(Dataset entries)
—————

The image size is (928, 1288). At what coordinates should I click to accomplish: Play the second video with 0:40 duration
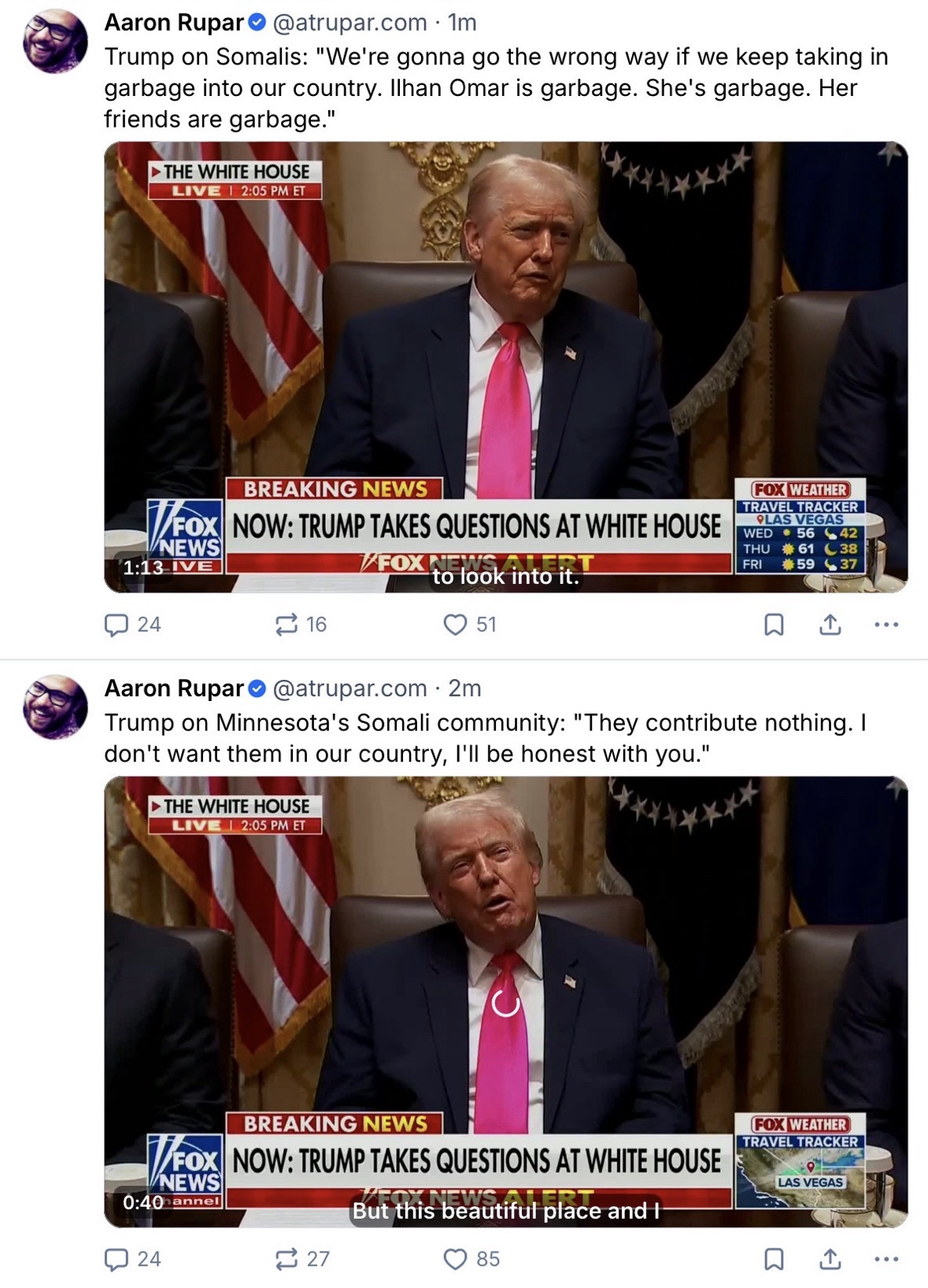tap(505, 1002)
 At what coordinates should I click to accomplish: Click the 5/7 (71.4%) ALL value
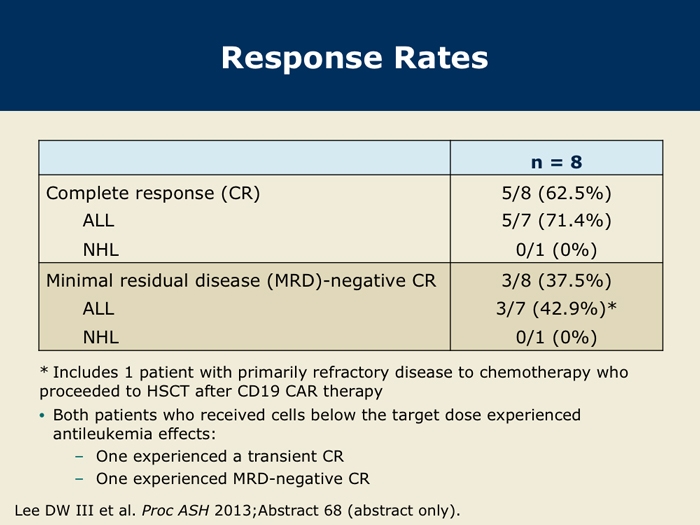coord(556,221)
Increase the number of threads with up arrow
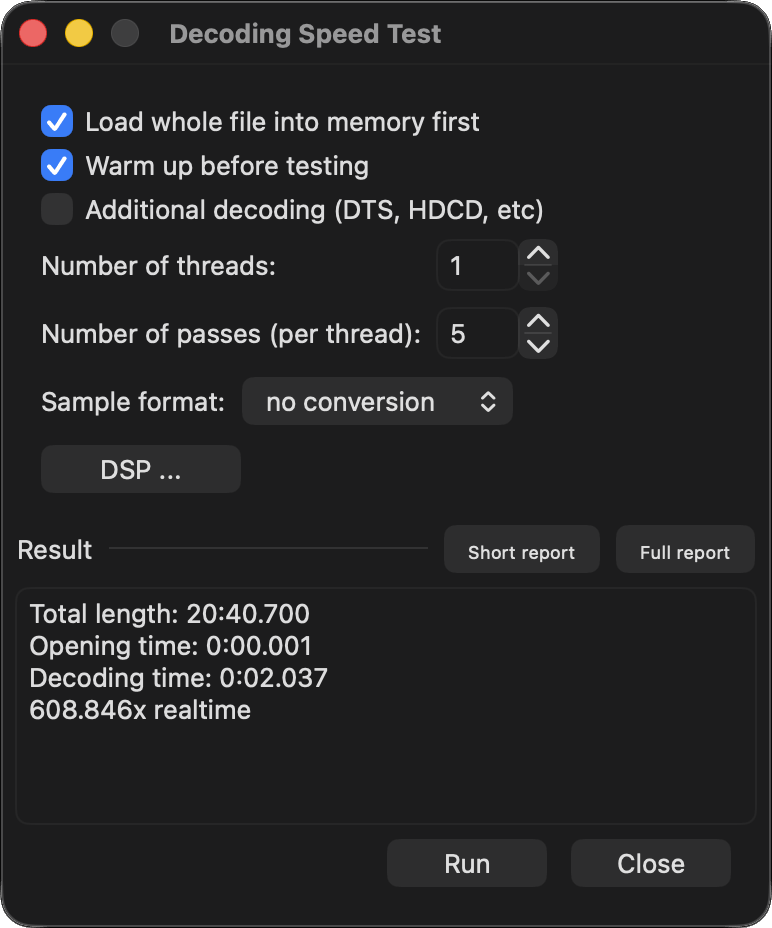Image resolution: width=772 pixels, height=928 pixels. (x=539, y=254)
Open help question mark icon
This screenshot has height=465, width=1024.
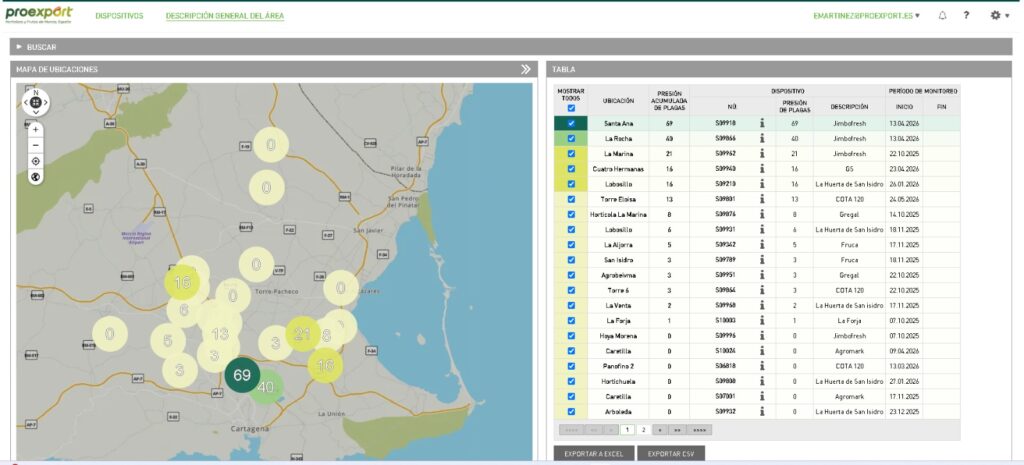[x=967, y=16]
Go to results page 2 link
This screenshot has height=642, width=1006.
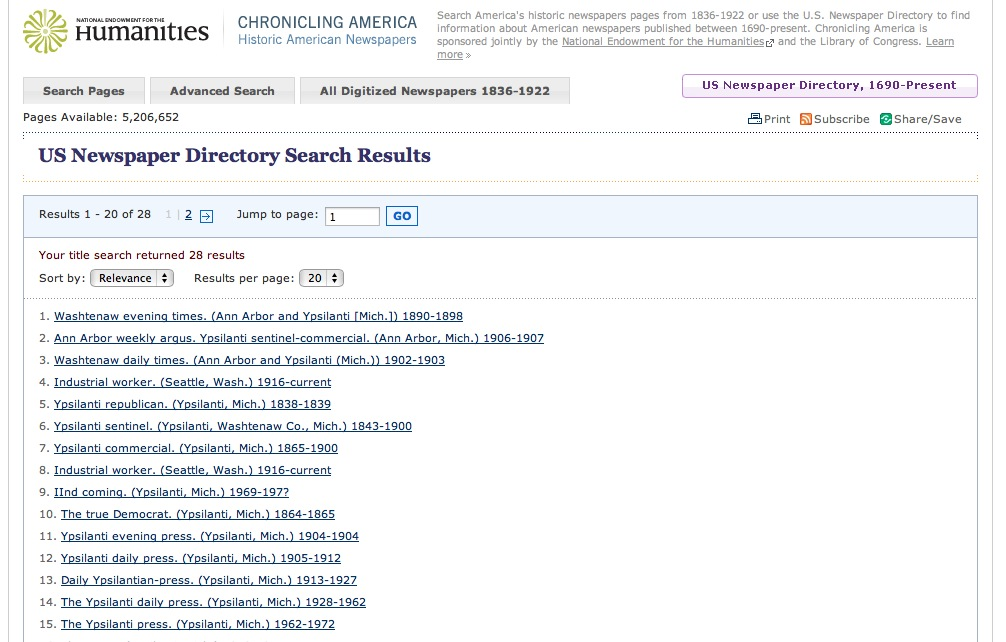pos(188,214)
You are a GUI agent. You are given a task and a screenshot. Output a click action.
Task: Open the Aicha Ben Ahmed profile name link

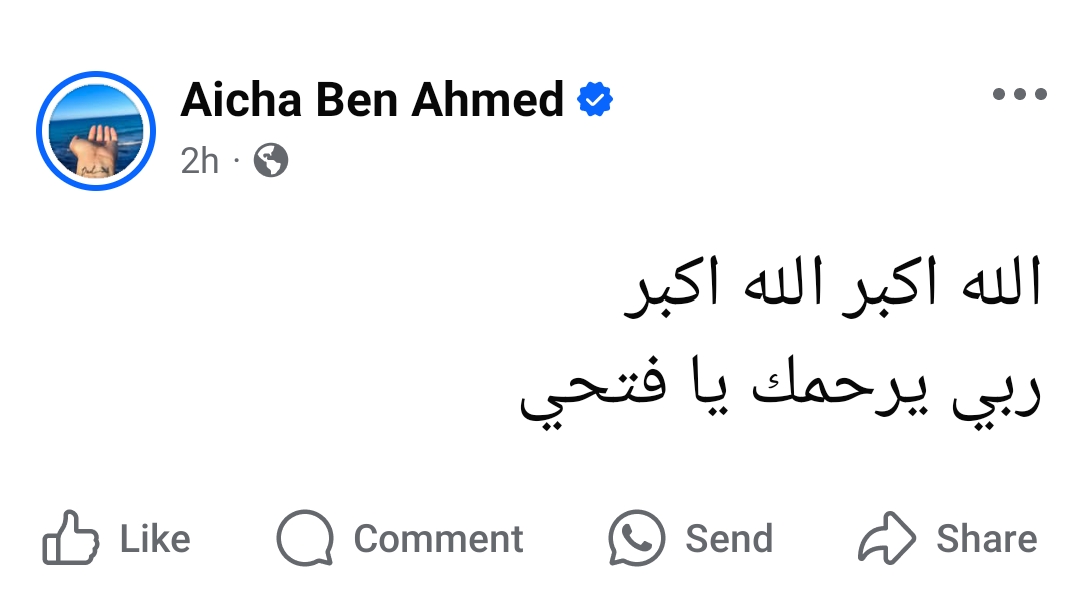click(x=372, y=99)
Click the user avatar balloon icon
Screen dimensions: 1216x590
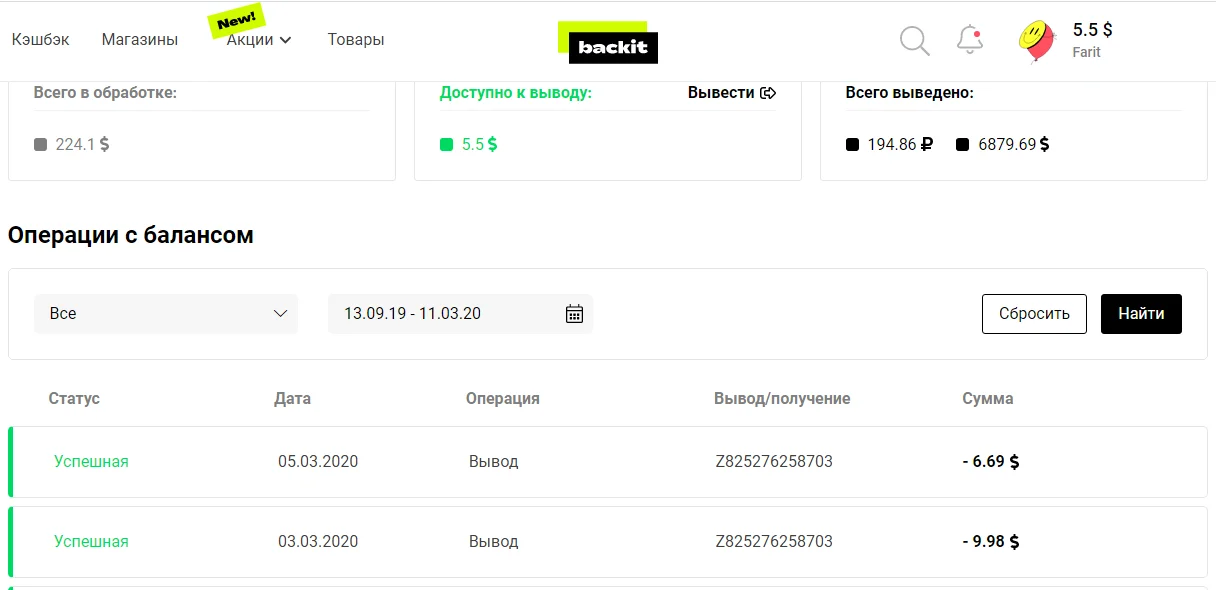point(1037,41)
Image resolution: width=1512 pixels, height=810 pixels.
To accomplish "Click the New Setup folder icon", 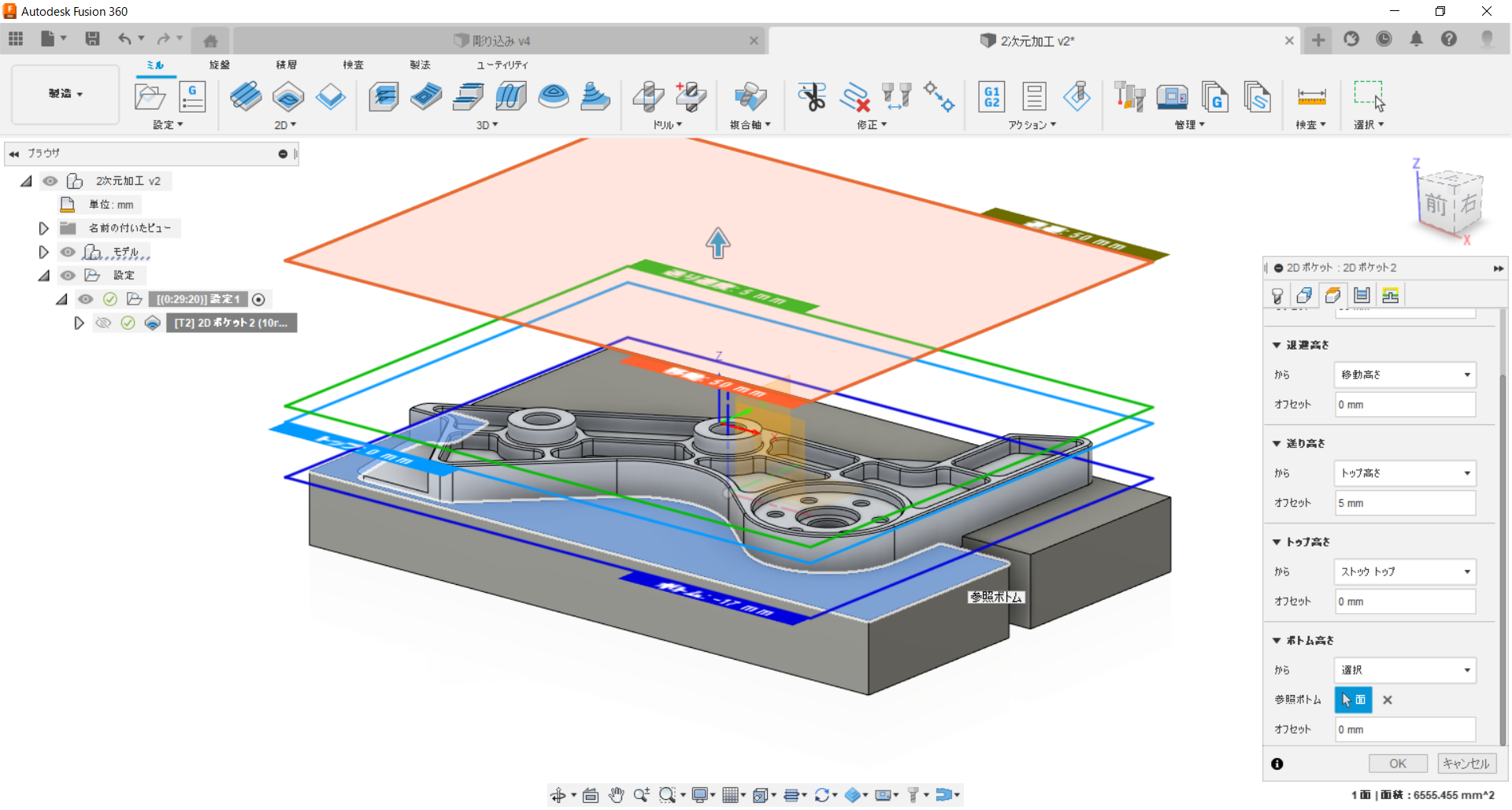I will pos(150,97).
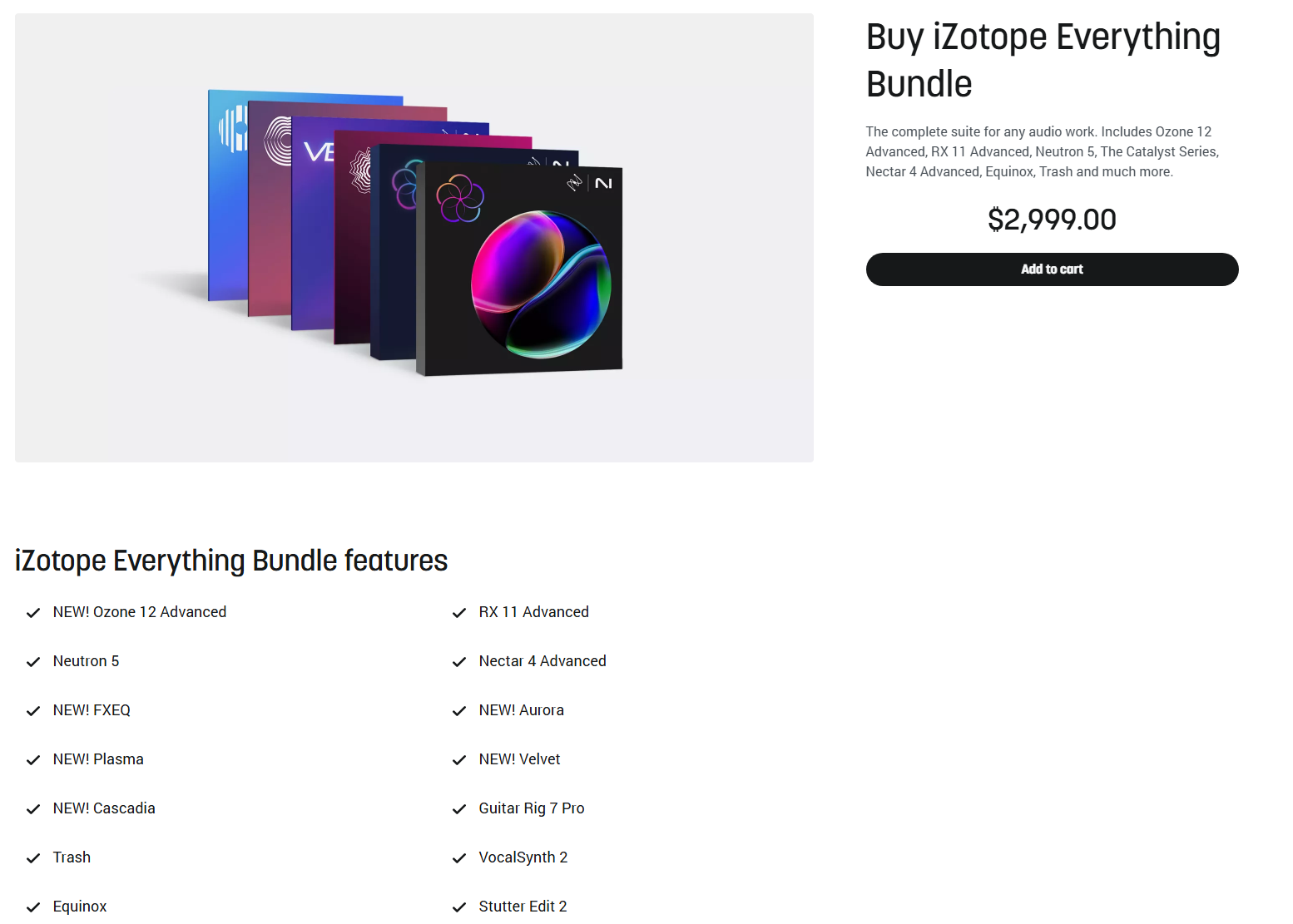
Task: Click the NEW! Velvet feature label
Action: click(x=519, y=759)
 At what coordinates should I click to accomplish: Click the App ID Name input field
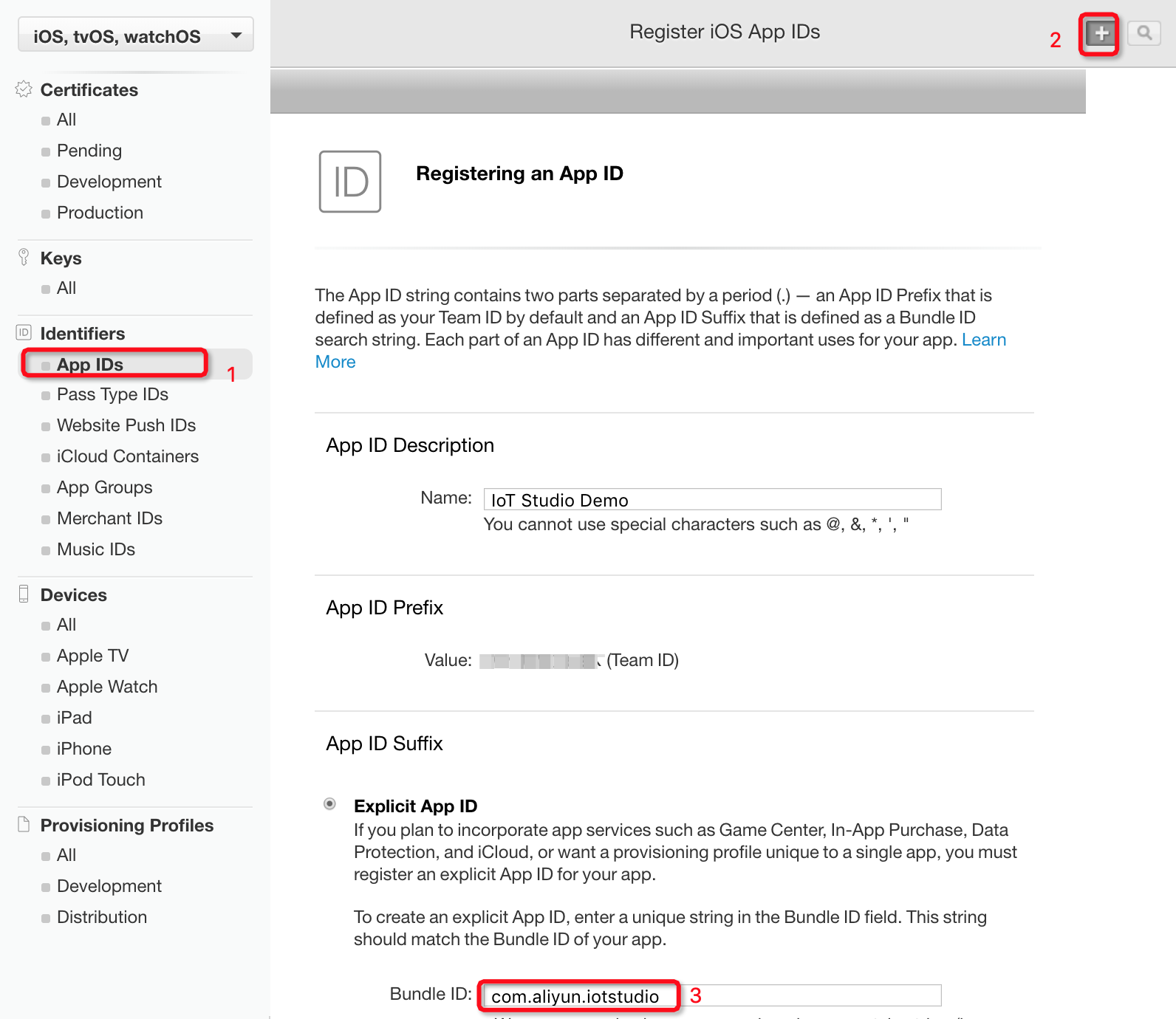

—————

Exercise requirements. Please output, word for word, the lines from the one containing "Increase the number of threads with up arrow" through the one containing "pos(188,214)", including both. Leave the pictures out of your answer.

Exercise output.
Increase the number of threads with up arrow
Image resolution: width=772 pixels, height=928 pixels. (x=539, y=254)
Open help question mark icon
This screenshot has height=465, width=1024.
[x=967, y=16]
Go to results page 2 link
This screenshot has height=642, width=1006.
pos(188,214)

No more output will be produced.